(Screenshot grounding data)
↓
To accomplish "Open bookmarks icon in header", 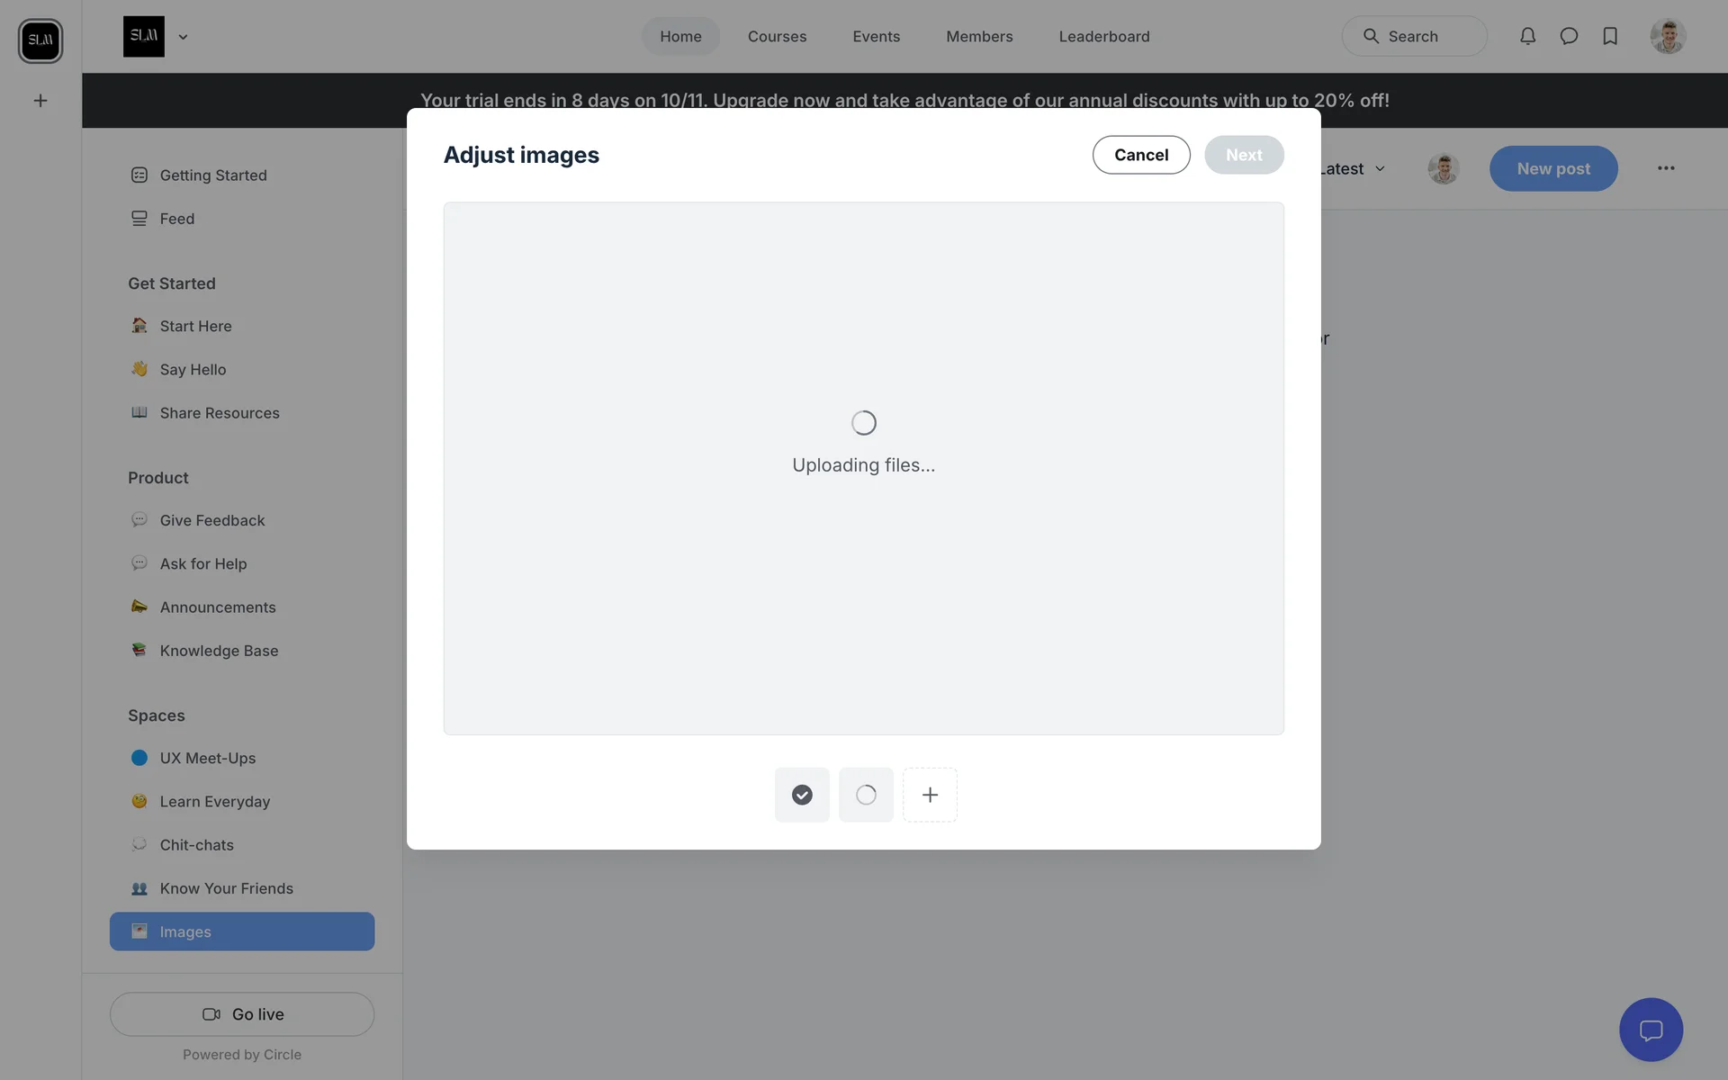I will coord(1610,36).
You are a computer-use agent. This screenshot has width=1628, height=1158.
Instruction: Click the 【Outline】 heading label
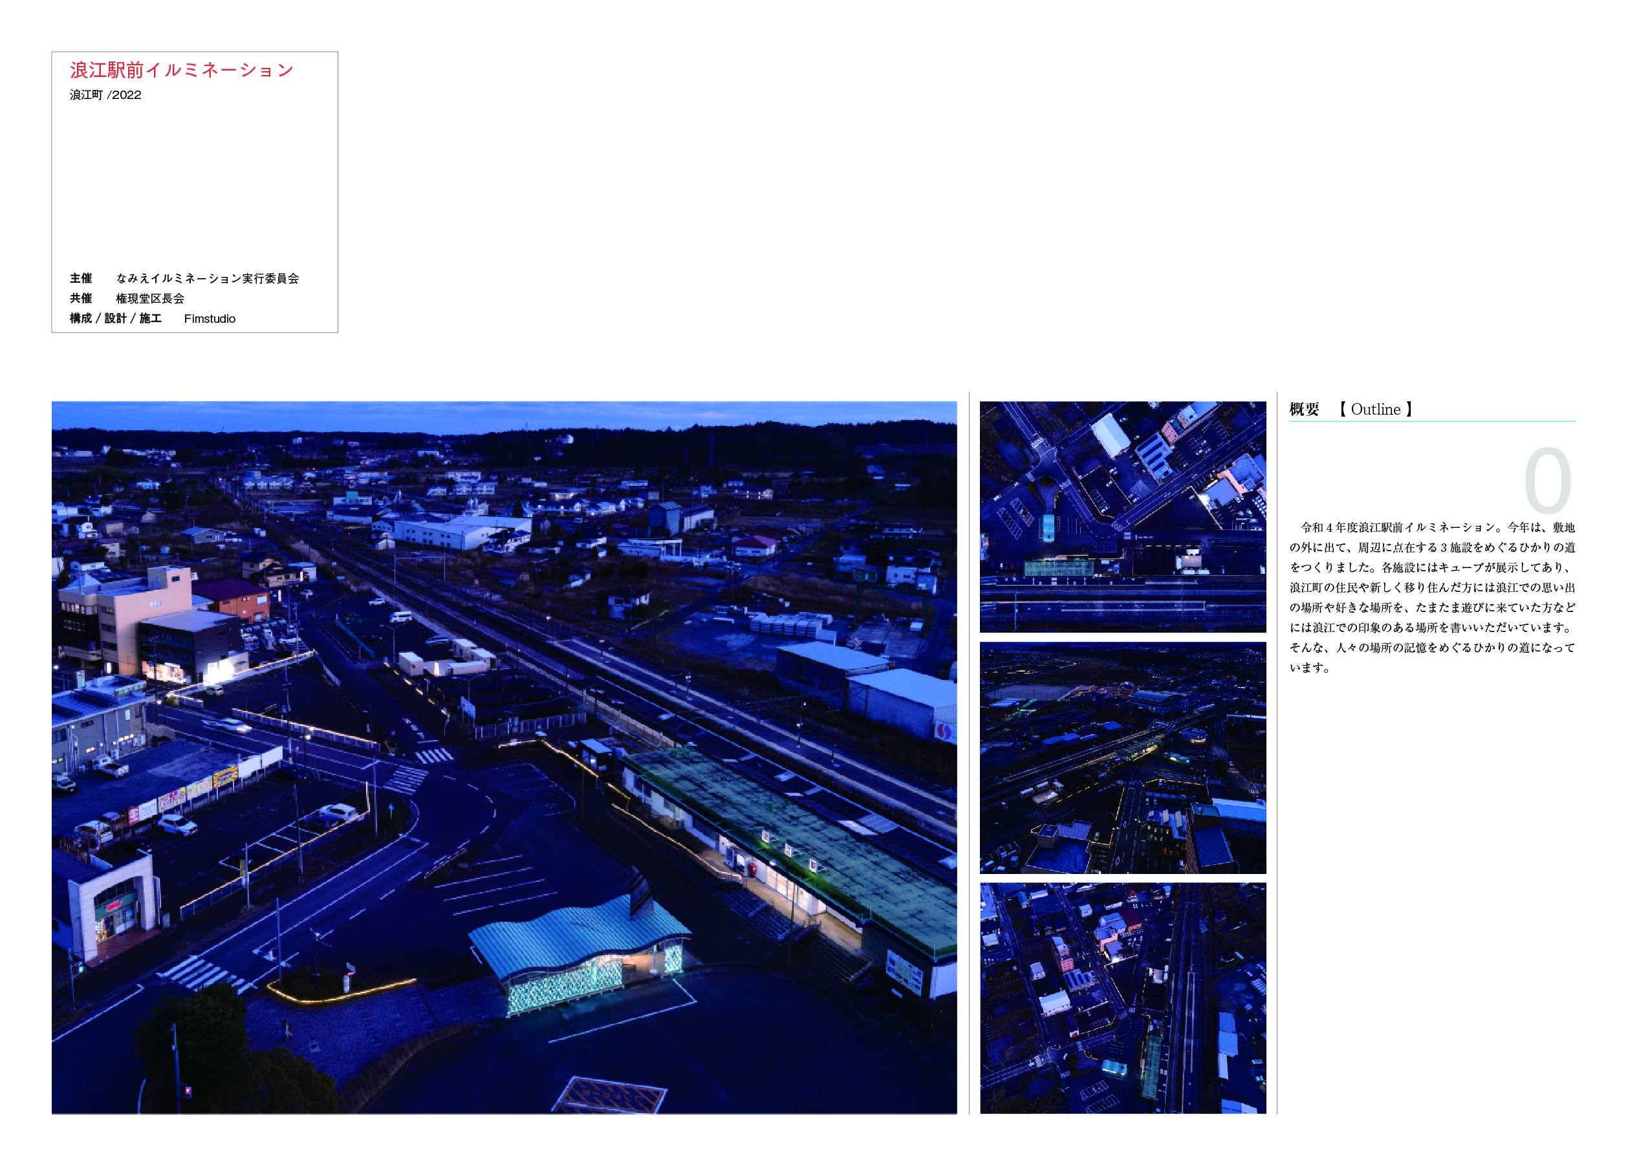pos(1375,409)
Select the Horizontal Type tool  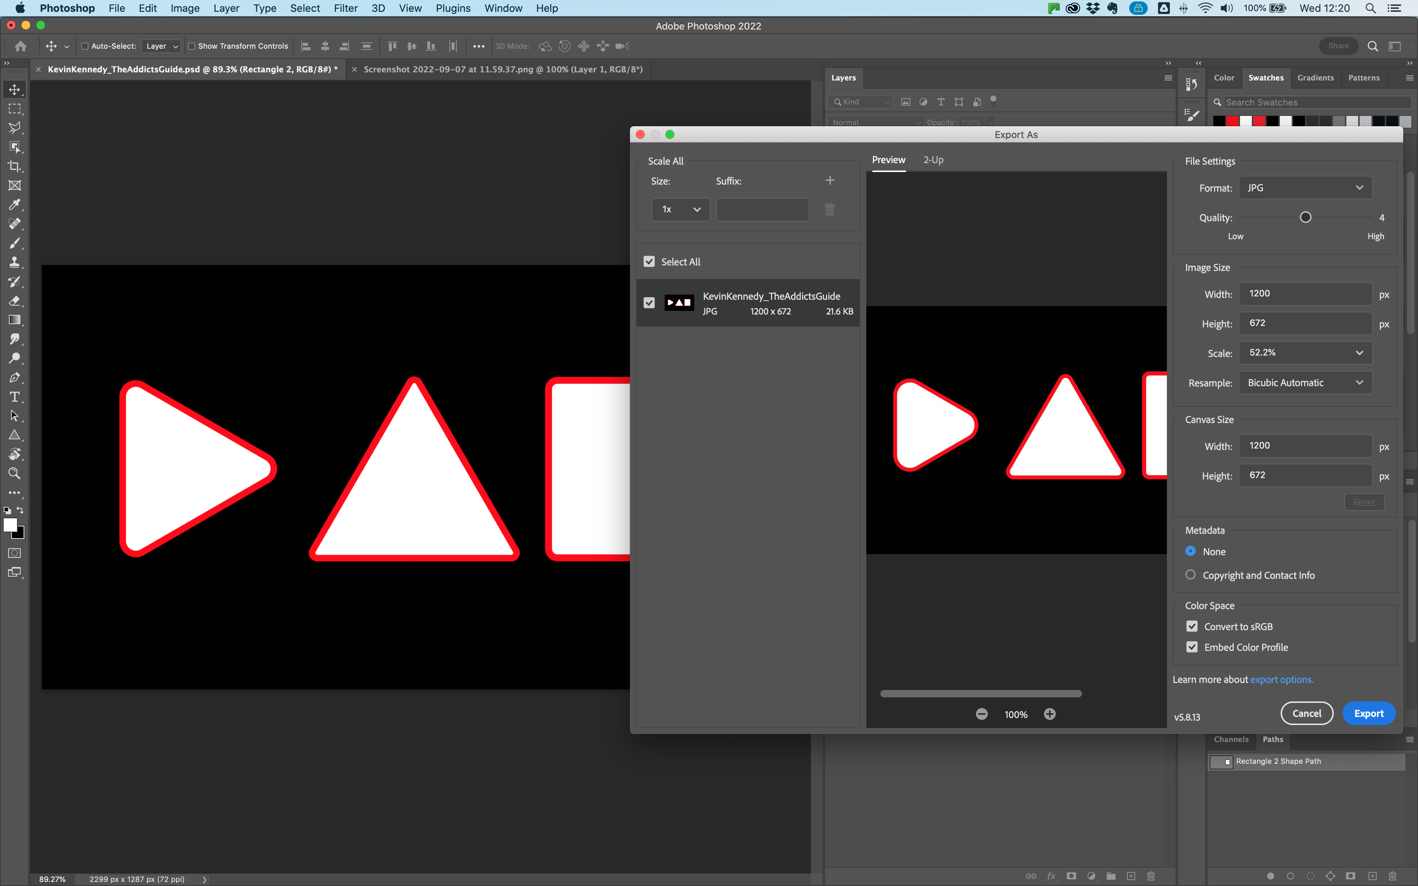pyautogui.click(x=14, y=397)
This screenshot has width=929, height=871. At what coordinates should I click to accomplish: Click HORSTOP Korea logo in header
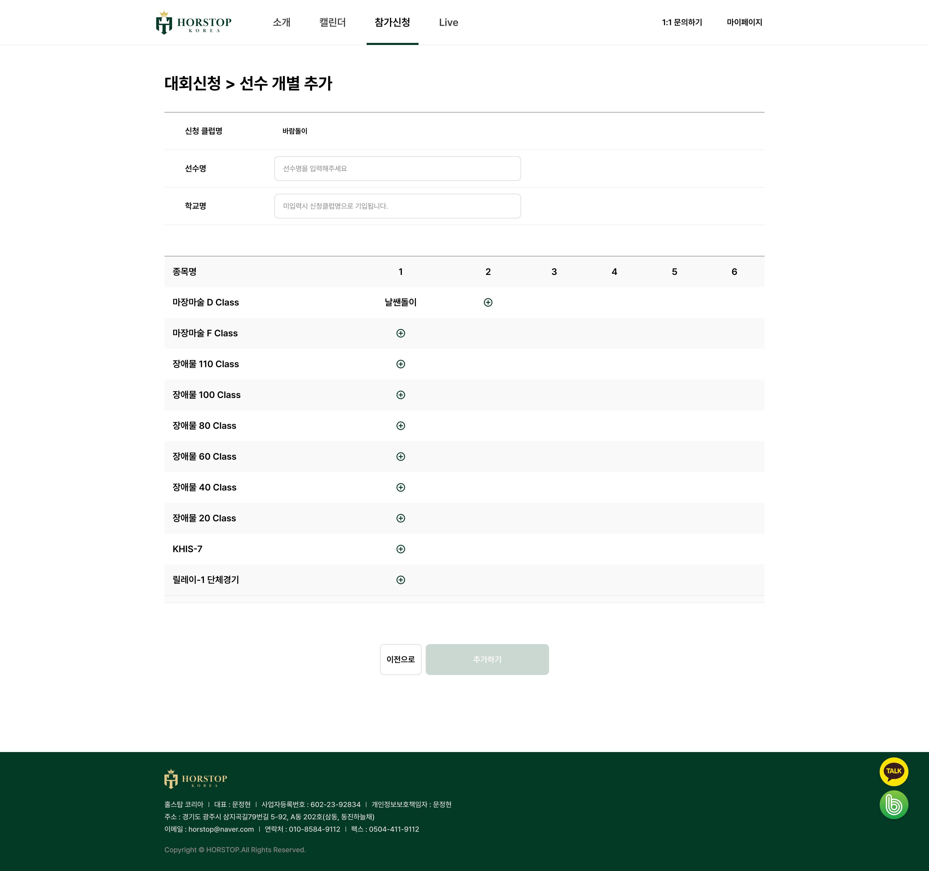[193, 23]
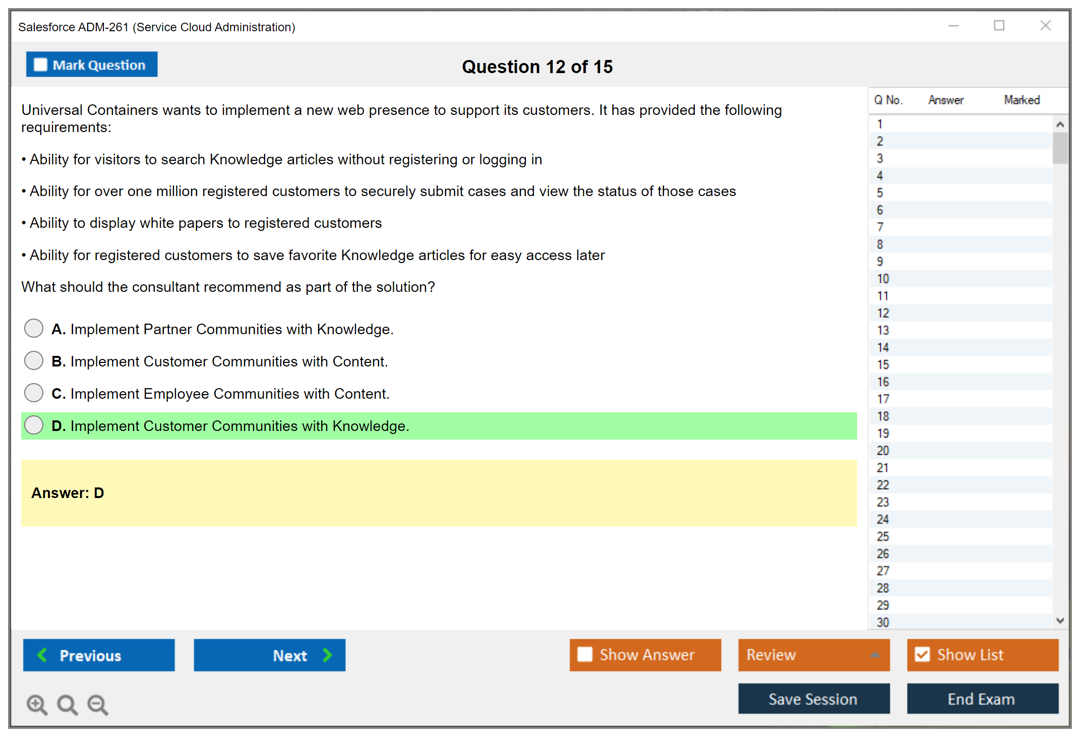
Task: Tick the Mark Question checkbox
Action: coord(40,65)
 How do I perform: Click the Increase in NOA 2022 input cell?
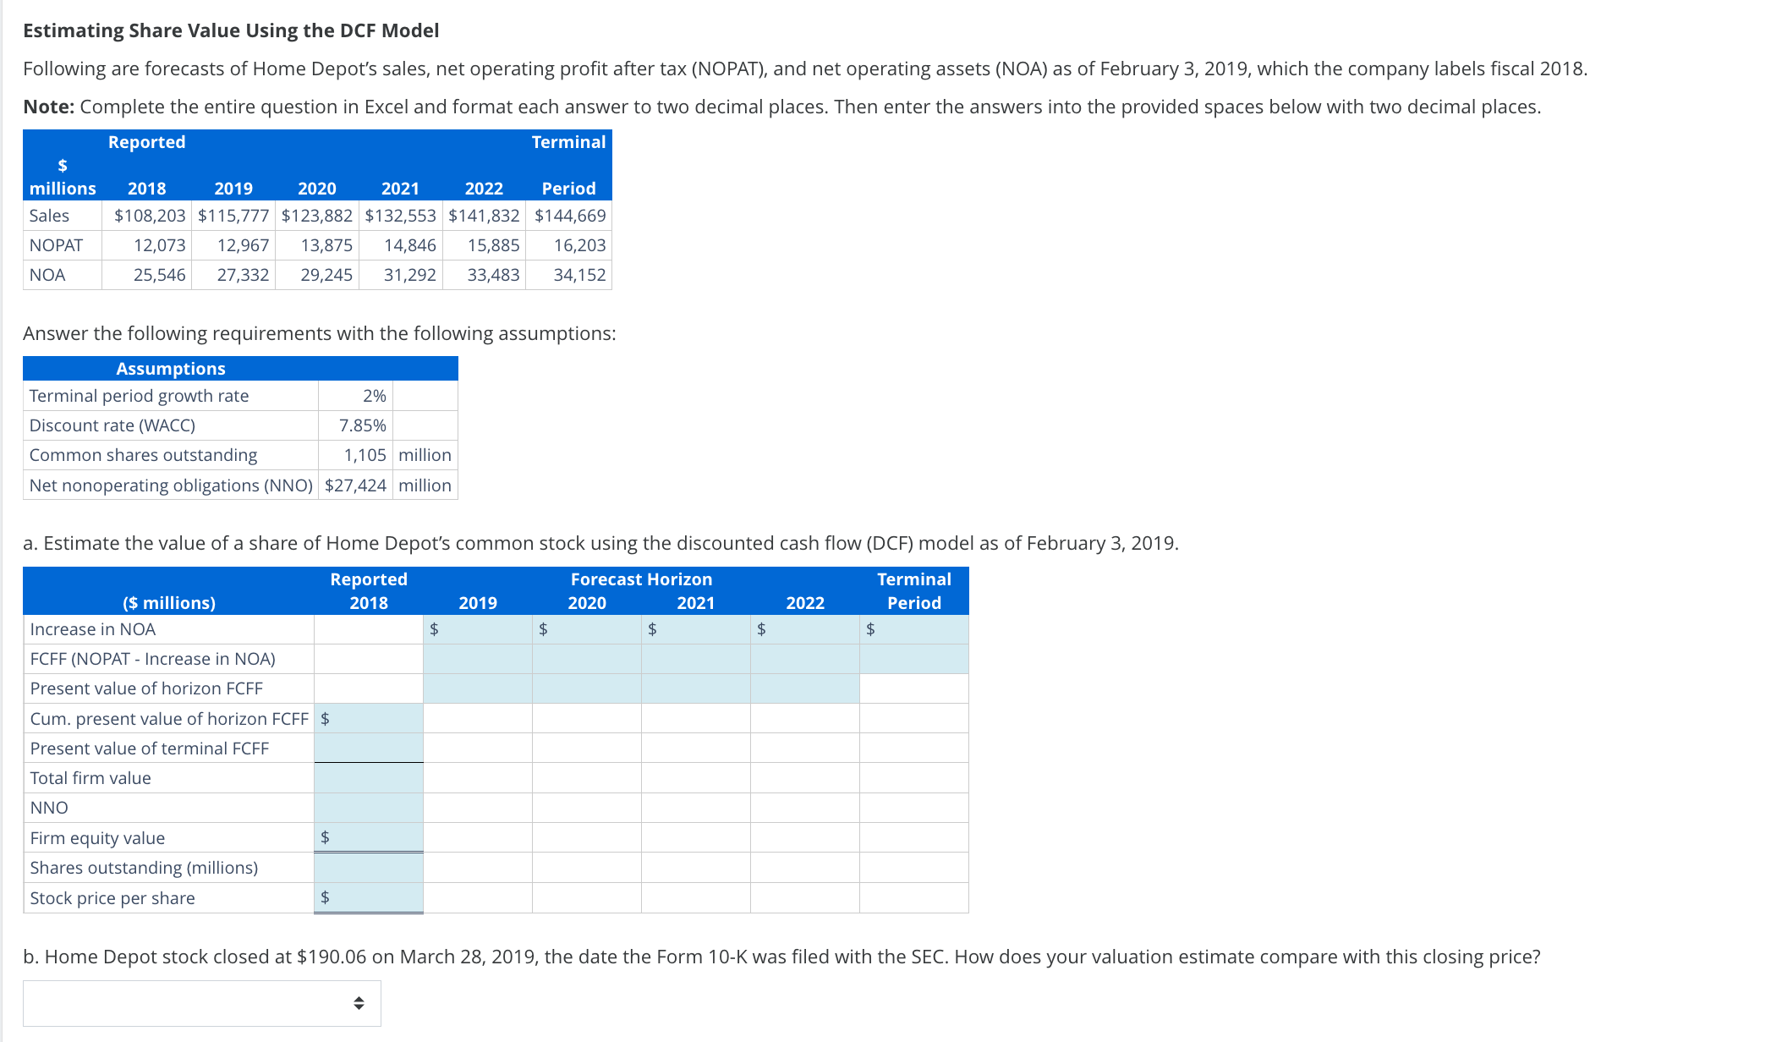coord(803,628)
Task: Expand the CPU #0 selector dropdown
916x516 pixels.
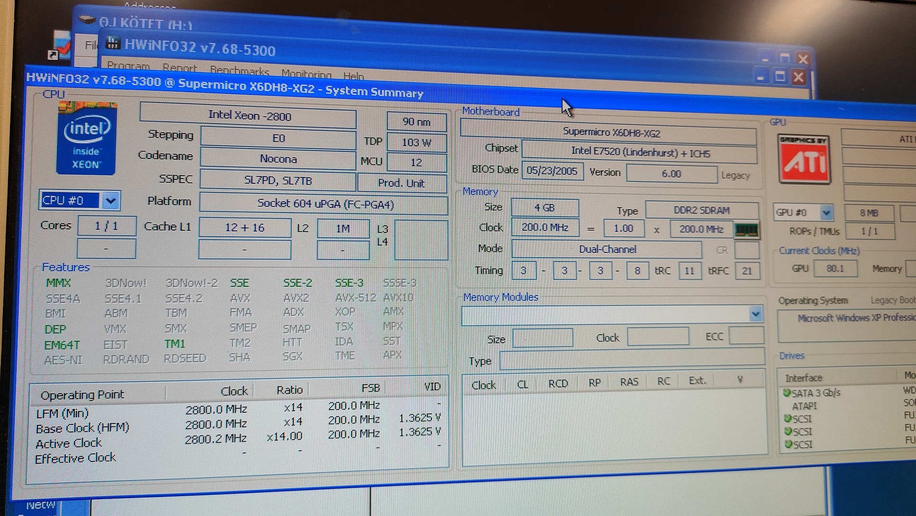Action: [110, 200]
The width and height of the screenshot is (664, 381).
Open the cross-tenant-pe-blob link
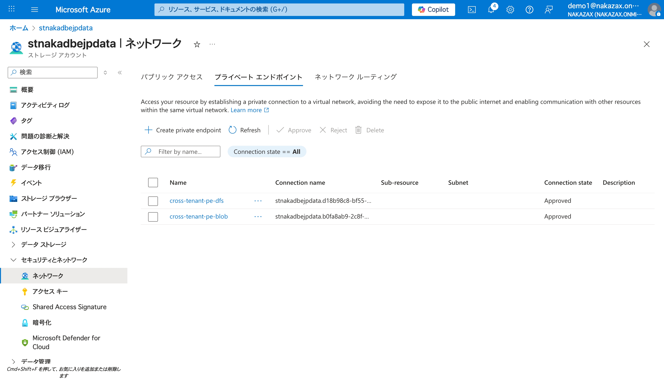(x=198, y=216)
↑
Aim of the exercise: Starting with the line that contains "This screenshot has width=929, height=871.", print every line through the end of the data exactly as written; omit all pictures and add nothing else.

Exercise result:
This screenshot has width=929, height=871. At what coordinates should I click to accomplish: Click HORSTOP Korea logo in header
[193, 23]
Task: Tick the Mark Question checkbox
Action: coord(40,65)
 How do I perform: Click the Increase in NOA 2022 input cell?
coord(803,628)
Task: Expand the CPU #0 selector dropdown
916x516 pixels.
Action: [110, 200]
The width and height of the screenshot is (664, 381).
Open the cross-tenant-pe-blob link
(x=198, y=216)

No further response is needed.